Monday, October 17, 2005

Splogbomb at blogspot?

from blog maverick (Oct. 16):

Do a search for HDNet on Icerocket.com or any of the other engines and look at all the Splogs there are. And they have URLs like this So google, at least for the time being, we shut out adding new blogspot posts to our index until we clean all the bullshit you dumped on us out of our indexes. We will turn them on once our filters are in place, which hopefully will be tomorrow So google, at least for the time being, we shut out adding new blogspot posts to our index until we clean all the bullshit you dumped on us out of our indexes. We will turn them on once we update our filters to resolve this fine mess you got us into , which hopefully will be tomorrow

I apologize in advance to real bloggers whose post might not make it in as quickly as before. We wont lose your posts. They are just going to be delayed.

I also apologize in advance if someones blog or posts got filtered out in our effort to deal with Splogs.

So please Google. Add a challenge system. Dump the flag you tried. It was a nice try, but doesnt get the job done. Its not an imposition to ask a blog poster to confirm their post with a link inside an email, or a word confirmation. It may not eradicate the problem, but it will improve the quality of information available in the blogosphere considerably.

***Splogs-->

Spam blogs, sometimes referred to by the Neologism splogs, are Web Log (or "blog") sites which the author uses only for promoting affiliated websites. The purpose is to increase the PageRank of the affiliated sites and/or get ad impressions from visitors. Content is often nonsense or text stolen from other websites with an unusually high number of links to sites associated with the splog creator which are often disreputable or otherwise useless Web sites.

Splogs have become a major problem on free blog hosts such as Google's Blogger service. These fake blogs waste valuable disk space, bandwidth, and pollute search engine results.

The term splog was popularized around mid August 2005 when it was first used by some high profile bloggers but appears to have been used a few times before for describing spam blogs going back to at least 2003.

Several splog reporting services have been created for good willed users to report splog with plans of offering these splog URLs to search engines so that they can be excluded from search results.

(from Wikipedia)

****

ZDNet on splogging:


The attacker, or splogger, used automated tools to manipulate the Blogger-BlogSpot service and create thousands of fake blogs loaded with links to specific Web sites (home mortgage, poker and tobacco sites among them). The move was designed to doctor search results and boost traffic to those sites by fooling the search-engine spiders that crawl the Web looking for commonly linked-to destinations.

"It's been going on for months," said Matt Haughey, who runs the MetaFilter community Weblog and has blogged about the splog menace. "Over the weekend there was one guy's gigantic explosion. Someone basically scripted a bot to be able to (create) thousands of (fake) sites."

Unlike e-mail programs, blogging services don't have the capability to easily detect and filter out spam, said Bob Wyman, chief technology officer at blog search and tracking service PubSub.

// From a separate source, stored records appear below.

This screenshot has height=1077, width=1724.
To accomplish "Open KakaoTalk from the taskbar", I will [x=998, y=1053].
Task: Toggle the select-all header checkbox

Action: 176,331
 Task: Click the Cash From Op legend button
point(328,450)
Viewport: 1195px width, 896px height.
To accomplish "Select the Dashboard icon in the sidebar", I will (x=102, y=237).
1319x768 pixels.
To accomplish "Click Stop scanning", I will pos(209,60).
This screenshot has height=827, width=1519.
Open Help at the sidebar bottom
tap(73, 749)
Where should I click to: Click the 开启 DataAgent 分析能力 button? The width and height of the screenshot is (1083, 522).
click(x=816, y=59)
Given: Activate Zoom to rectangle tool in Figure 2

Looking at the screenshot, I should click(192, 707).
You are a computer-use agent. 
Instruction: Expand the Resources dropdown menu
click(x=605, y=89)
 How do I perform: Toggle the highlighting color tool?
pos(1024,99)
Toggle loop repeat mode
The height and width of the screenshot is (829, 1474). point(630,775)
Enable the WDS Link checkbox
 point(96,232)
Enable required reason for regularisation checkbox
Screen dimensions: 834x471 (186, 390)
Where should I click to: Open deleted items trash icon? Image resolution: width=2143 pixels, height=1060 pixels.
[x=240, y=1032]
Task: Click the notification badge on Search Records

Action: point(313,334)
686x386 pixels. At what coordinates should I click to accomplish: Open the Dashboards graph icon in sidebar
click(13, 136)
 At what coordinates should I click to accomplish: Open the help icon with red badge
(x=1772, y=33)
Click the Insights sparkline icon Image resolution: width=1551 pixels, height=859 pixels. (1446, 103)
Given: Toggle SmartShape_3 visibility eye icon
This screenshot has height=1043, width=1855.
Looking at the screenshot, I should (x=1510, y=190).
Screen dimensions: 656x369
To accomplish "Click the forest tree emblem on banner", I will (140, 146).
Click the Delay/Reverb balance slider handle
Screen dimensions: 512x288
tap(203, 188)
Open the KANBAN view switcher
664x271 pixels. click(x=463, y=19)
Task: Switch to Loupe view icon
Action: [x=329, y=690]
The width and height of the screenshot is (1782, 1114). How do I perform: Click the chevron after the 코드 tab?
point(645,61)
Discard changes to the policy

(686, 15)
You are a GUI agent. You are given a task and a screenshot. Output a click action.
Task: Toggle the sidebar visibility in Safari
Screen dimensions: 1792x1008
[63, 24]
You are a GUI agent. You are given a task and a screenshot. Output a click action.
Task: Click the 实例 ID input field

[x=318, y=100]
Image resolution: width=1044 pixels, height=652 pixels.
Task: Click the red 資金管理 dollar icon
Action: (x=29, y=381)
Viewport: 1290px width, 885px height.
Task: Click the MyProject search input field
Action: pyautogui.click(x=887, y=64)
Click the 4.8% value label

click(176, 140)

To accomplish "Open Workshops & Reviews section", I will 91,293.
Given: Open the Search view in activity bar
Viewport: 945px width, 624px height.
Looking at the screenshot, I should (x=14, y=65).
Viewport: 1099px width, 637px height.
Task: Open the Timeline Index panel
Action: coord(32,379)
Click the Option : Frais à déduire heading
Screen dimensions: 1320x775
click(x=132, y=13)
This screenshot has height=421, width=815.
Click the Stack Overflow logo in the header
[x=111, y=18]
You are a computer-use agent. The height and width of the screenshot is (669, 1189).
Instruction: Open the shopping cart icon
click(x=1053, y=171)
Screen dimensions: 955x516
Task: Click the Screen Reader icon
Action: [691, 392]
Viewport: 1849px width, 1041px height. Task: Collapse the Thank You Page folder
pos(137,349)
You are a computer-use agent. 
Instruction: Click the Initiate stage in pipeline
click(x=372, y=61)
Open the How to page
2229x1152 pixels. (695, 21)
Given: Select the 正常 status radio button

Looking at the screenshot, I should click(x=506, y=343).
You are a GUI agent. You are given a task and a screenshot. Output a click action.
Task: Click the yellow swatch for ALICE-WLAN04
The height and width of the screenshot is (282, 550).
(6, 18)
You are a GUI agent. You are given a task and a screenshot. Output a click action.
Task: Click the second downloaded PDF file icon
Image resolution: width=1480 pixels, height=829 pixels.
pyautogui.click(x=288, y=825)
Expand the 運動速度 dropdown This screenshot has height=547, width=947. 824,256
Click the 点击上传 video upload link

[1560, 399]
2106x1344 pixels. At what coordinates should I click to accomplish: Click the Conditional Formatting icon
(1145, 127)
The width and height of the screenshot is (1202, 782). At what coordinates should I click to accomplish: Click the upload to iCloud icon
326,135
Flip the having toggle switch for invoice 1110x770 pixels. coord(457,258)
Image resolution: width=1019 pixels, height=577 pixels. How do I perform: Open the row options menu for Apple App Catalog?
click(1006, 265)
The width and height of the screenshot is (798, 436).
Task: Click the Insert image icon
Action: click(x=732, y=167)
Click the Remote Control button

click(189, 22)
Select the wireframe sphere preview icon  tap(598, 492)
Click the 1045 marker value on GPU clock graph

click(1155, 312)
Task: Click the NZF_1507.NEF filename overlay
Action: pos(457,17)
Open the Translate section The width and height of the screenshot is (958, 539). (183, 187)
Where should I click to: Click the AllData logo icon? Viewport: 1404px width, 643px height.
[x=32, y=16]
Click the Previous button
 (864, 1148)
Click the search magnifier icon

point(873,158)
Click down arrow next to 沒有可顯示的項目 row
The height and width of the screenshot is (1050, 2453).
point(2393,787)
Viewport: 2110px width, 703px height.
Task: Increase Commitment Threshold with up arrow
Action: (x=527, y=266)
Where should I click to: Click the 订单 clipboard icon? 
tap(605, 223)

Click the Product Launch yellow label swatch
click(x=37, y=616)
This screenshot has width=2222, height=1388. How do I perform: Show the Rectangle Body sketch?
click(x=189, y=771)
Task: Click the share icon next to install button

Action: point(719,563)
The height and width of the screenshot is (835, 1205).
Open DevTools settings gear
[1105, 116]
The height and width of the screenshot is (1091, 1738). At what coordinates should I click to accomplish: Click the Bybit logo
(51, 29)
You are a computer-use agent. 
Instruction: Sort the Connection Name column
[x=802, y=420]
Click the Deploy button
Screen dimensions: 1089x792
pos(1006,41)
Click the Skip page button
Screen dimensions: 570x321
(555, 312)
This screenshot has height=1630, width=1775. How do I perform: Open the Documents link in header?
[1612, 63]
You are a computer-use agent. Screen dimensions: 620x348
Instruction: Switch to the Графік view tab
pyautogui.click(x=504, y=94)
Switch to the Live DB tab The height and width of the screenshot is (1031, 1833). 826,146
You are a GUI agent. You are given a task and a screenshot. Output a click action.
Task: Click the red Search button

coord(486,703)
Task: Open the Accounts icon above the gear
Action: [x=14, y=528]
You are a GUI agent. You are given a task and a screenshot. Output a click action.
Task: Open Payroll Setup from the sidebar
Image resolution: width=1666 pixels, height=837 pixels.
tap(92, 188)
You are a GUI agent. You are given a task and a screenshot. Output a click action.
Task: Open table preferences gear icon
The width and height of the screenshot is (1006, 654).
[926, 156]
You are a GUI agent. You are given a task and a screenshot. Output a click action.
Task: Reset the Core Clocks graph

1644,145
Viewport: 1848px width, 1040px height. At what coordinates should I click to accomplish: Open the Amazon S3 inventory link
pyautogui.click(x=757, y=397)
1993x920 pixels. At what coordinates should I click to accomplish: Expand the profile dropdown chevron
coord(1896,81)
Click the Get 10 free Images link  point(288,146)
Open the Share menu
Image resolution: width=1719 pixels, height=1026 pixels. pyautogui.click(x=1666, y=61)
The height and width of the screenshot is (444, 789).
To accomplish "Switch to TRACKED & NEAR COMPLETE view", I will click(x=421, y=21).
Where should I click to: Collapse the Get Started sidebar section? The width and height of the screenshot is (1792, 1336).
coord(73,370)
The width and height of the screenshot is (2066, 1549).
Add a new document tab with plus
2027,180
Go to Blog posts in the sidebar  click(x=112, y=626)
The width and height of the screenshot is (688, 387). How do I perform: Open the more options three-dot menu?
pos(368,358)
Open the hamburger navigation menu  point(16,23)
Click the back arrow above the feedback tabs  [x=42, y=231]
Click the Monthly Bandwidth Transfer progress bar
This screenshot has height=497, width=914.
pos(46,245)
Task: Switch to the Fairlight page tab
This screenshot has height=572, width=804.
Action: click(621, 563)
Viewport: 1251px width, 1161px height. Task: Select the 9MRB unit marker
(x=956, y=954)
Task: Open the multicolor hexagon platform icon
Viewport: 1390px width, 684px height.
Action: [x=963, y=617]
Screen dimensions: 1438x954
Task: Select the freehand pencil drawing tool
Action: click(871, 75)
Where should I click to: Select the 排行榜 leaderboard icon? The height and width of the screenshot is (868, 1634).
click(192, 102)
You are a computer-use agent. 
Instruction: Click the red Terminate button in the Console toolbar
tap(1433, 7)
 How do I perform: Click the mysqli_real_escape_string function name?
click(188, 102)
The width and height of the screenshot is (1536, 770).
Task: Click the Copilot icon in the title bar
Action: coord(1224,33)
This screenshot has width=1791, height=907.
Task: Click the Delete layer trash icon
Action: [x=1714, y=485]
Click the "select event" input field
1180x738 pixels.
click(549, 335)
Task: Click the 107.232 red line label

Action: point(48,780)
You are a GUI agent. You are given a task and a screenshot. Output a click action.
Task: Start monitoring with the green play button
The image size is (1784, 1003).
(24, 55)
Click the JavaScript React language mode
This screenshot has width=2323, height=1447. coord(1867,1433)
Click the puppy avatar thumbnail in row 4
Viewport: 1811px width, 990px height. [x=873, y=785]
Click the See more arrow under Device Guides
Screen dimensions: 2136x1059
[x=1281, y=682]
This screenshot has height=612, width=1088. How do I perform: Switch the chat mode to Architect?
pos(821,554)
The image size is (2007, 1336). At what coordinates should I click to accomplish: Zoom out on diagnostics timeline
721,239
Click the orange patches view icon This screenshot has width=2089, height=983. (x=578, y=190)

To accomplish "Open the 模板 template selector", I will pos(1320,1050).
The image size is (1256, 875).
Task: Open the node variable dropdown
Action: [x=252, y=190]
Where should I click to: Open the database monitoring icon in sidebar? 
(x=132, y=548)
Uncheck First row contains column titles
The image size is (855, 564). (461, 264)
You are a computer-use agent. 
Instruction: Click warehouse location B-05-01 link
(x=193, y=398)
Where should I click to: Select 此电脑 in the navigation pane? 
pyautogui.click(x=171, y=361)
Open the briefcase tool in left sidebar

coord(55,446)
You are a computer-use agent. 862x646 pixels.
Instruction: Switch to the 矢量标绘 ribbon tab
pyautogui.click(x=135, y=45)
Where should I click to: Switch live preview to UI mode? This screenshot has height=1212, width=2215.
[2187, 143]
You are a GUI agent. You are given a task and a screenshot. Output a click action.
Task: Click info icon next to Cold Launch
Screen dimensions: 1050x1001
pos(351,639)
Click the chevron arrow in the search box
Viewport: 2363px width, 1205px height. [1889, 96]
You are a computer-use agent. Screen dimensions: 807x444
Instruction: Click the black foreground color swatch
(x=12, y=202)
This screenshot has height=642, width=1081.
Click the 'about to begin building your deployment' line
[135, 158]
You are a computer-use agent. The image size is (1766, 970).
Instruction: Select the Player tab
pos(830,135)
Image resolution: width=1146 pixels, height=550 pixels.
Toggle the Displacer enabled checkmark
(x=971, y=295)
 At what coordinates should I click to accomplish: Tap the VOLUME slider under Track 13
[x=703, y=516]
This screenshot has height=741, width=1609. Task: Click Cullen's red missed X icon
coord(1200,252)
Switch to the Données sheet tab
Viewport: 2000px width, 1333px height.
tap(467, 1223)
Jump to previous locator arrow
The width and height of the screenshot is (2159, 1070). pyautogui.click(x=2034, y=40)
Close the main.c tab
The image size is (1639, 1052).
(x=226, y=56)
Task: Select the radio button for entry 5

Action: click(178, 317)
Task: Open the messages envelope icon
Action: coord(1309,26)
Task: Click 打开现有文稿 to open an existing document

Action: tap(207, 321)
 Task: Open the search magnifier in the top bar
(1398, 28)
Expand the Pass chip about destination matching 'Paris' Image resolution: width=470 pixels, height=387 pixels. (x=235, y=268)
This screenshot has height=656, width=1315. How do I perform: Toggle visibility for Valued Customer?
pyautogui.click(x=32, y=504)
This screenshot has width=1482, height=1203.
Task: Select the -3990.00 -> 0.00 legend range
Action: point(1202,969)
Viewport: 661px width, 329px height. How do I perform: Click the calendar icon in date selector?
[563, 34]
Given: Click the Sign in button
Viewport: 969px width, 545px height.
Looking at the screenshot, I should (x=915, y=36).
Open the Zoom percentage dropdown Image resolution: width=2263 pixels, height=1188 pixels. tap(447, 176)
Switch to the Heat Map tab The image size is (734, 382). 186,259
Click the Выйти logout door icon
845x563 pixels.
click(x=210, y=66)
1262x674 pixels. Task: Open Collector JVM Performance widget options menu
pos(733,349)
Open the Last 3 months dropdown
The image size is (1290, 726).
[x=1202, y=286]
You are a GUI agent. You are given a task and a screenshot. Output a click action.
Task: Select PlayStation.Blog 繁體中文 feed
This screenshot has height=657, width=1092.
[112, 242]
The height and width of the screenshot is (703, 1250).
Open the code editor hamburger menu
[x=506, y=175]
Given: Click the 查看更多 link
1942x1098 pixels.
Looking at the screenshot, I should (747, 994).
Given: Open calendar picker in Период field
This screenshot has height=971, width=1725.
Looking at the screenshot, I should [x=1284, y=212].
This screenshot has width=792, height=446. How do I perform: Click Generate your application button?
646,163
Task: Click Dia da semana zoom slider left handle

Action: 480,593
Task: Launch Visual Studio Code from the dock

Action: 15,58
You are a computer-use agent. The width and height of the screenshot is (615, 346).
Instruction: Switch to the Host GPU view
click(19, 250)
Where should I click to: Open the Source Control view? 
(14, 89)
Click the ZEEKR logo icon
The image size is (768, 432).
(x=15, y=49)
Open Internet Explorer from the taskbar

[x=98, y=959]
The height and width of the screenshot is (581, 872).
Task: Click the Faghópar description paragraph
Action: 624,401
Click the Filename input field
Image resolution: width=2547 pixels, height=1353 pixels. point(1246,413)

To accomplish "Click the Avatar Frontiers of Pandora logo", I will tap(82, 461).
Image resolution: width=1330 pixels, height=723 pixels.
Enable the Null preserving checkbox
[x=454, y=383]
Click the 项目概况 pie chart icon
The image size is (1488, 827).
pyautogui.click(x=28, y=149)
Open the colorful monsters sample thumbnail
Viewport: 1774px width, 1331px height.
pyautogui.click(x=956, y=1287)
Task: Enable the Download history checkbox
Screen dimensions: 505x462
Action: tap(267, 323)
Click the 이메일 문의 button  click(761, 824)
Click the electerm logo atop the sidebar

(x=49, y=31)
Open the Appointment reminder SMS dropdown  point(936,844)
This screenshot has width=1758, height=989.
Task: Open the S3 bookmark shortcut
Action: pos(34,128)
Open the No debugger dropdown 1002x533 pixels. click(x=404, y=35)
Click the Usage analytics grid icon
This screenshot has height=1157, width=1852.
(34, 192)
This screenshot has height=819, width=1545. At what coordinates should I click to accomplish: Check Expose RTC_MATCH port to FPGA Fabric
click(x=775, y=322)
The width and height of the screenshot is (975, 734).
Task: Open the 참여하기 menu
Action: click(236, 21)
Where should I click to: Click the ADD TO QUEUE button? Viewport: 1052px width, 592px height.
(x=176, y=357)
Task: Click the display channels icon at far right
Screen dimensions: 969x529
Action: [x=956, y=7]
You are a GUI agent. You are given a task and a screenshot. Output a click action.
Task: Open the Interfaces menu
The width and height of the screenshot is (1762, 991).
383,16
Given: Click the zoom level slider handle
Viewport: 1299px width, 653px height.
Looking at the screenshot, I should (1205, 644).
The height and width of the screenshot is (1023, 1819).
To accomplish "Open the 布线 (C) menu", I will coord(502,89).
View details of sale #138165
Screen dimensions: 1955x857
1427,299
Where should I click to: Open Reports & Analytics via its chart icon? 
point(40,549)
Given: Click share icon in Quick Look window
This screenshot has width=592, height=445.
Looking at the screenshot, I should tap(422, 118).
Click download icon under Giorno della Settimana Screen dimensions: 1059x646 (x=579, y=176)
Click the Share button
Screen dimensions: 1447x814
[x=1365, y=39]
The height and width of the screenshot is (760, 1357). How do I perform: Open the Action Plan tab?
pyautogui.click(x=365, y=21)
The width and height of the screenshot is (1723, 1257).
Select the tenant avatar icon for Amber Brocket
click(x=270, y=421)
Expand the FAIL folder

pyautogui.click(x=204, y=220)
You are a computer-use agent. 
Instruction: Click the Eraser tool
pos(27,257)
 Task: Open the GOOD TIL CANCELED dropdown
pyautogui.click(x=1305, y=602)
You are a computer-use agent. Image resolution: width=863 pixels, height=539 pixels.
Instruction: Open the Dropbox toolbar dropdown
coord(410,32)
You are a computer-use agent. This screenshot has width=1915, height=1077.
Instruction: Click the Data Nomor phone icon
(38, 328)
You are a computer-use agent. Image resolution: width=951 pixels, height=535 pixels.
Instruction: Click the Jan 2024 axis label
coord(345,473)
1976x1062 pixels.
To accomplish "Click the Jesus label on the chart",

Some affected bloggers complained that Google was to blame. "Google: Kill BlogSpot Already!" Pirillo wrote in his blog Monday.

"BlogSpot has become nothing but a crapfarm, and your brand is going to go down with it," he wrote. "If your motto truly is to do no evil, then you need to start putting some resources behind an effort to curb this train wreck."

****

blog maverick had a favorable comment about google's response on splogging and then launched into a promo for IceRocket. One response was the following:

Comment by Anonymous Loser

The problem is that IceRocket is not innovative in the least. It deceptively lists Overture sponsored results in the unsponsored results pane for web searches (try a web search for "search engine" on Icerocket and then on Overture). This violates the Yahoo/Overture syndication guidelines and the FTC guidelines for sponsored link disclosure.

The blog trends tracking feature is blatently copied from BlogPulse.com. Blog search results take longer to be indexed than on Technorati (which allows you to add searches to your watchlist to keep track of updates). Blogdigger.com allows you to subscribe to search results and also seems to be indexed more frequently.

When IceRocket.com develops a truly innovative feature, I won't mind you shilling for them in your blog. Until then, try to make your self-promotion a little less blatent.